[Stored data]

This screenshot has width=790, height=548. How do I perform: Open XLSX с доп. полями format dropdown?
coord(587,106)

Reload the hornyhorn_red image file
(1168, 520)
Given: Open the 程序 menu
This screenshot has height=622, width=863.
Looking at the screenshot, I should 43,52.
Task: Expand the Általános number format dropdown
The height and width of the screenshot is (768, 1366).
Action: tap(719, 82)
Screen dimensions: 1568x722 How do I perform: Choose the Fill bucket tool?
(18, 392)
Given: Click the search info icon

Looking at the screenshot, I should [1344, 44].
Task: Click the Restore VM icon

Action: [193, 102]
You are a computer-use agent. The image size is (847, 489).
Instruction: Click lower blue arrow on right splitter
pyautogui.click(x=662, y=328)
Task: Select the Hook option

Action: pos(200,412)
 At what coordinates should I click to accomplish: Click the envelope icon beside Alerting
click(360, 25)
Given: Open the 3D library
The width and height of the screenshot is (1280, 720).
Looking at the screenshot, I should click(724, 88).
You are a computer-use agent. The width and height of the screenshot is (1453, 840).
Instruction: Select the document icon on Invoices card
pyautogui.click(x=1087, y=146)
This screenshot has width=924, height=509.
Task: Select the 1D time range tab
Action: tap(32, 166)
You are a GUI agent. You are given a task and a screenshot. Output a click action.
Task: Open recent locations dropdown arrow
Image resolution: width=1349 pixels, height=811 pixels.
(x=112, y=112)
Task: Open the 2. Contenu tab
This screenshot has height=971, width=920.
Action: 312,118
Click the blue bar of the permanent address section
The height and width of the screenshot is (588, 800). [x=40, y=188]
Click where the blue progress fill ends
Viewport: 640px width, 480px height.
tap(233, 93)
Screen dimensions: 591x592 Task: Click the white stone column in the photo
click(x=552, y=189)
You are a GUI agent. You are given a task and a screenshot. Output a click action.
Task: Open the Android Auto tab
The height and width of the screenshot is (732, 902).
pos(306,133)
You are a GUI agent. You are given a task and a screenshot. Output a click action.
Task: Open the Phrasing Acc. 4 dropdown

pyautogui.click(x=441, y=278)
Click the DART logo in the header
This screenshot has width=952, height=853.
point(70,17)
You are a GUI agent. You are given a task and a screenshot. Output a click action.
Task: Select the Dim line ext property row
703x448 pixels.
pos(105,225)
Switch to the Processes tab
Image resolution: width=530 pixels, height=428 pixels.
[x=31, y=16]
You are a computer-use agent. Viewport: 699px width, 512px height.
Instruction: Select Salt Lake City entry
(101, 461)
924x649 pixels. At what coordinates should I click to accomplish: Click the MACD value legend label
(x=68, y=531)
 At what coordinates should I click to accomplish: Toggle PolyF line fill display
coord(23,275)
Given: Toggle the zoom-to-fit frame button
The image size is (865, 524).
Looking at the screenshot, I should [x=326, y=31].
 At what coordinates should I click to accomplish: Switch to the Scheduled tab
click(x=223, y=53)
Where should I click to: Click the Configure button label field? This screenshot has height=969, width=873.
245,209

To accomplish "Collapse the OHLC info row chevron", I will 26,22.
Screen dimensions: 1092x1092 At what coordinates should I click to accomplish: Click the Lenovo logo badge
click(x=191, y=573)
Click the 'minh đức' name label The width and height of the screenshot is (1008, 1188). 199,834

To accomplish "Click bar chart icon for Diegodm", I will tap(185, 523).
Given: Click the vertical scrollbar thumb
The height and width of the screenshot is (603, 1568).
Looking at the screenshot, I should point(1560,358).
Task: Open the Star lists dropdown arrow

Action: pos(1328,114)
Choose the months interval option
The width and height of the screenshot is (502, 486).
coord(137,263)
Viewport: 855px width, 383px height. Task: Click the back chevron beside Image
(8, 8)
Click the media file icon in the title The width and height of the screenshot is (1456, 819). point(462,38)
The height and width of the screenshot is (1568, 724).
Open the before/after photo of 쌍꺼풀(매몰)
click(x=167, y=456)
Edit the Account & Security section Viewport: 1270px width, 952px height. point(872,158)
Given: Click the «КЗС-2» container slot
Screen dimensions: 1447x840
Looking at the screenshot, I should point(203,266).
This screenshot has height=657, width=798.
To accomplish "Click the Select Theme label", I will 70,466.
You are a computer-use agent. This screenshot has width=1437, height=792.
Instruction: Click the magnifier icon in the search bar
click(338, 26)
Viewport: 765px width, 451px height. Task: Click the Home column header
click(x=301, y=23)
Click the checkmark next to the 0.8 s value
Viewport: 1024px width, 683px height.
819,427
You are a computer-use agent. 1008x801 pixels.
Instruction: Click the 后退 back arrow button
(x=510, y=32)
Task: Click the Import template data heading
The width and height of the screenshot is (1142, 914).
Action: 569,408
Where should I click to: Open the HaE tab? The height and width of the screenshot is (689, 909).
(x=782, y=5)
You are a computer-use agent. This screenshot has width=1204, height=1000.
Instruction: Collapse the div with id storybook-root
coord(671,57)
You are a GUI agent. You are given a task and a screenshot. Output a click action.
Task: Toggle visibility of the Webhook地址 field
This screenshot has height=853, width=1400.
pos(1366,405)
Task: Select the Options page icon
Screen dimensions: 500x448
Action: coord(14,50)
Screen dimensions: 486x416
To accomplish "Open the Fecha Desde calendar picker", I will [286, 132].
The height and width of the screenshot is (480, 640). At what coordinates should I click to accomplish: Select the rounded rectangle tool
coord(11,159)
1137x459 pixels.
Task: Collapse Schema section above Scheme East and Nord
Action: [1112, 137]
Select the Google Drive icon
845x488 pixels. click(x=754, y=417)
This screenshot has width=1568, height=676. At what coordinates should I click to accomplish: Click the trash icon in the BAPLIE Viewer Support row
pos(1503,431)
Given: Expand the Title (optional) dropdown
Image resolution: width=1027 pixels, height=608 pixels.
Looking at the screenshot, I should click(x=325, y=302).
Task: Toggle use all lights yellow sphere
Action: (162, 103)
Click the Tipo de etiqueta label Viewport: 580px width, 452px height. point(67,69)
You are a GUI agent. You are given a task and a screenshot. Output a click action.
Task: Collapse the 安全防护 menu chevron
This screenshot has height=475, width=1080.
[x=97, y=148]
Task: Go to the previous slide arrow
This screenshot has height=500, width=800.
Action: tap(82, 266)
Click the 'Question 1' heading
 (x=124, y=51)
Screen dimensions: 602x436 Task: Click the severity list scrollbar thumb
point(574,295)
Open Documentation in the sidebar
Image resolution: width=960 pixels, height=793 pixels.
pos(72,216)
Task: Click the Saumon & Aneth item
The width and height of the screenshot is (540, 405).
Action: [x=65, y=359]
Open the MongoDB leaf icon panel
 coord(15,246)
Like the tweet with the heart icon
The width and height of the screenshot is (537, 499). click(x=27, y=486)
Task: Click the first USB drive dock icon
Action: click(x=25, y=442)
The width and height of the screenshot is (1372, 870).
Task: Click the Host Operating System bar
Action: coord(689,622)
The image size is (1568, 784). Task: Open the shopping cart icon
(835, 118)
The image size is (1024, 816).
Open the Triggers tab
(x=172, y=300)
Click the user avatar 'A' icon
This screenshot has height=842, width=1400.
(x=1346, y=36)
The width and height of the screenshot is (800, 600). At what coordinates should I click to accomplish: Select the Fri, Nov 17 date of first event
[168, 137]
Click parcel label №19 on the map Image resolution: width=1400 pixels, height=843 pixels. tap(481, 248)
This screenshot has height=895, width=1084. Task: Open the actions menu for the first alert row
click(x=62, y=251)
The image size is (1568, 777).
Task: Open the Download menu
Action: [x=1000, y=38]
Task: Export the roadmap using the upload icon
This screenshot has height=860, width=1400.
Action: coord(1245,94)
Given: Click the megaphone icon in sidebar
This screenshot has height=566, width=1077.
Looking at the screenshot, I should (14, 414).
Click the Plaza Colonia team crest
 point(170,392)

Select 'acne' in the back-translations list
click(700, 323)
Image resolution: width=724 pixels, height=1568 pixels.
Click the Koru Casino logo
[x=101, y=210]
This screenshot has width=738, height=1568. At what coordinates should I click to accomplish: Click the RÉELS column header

> WHAT IS BEING ASKED:
Gather every line from the rows above that contains the string "size". Case counts.

> SOLUTION BELOW:
You are a computer-use agent. The image size is (847, 489).
The image size is (865, 524).
The image size is (1568, 784). Task: Open the shopping cart icon
The image size is (1024, 816).
The image size is (1568, 777).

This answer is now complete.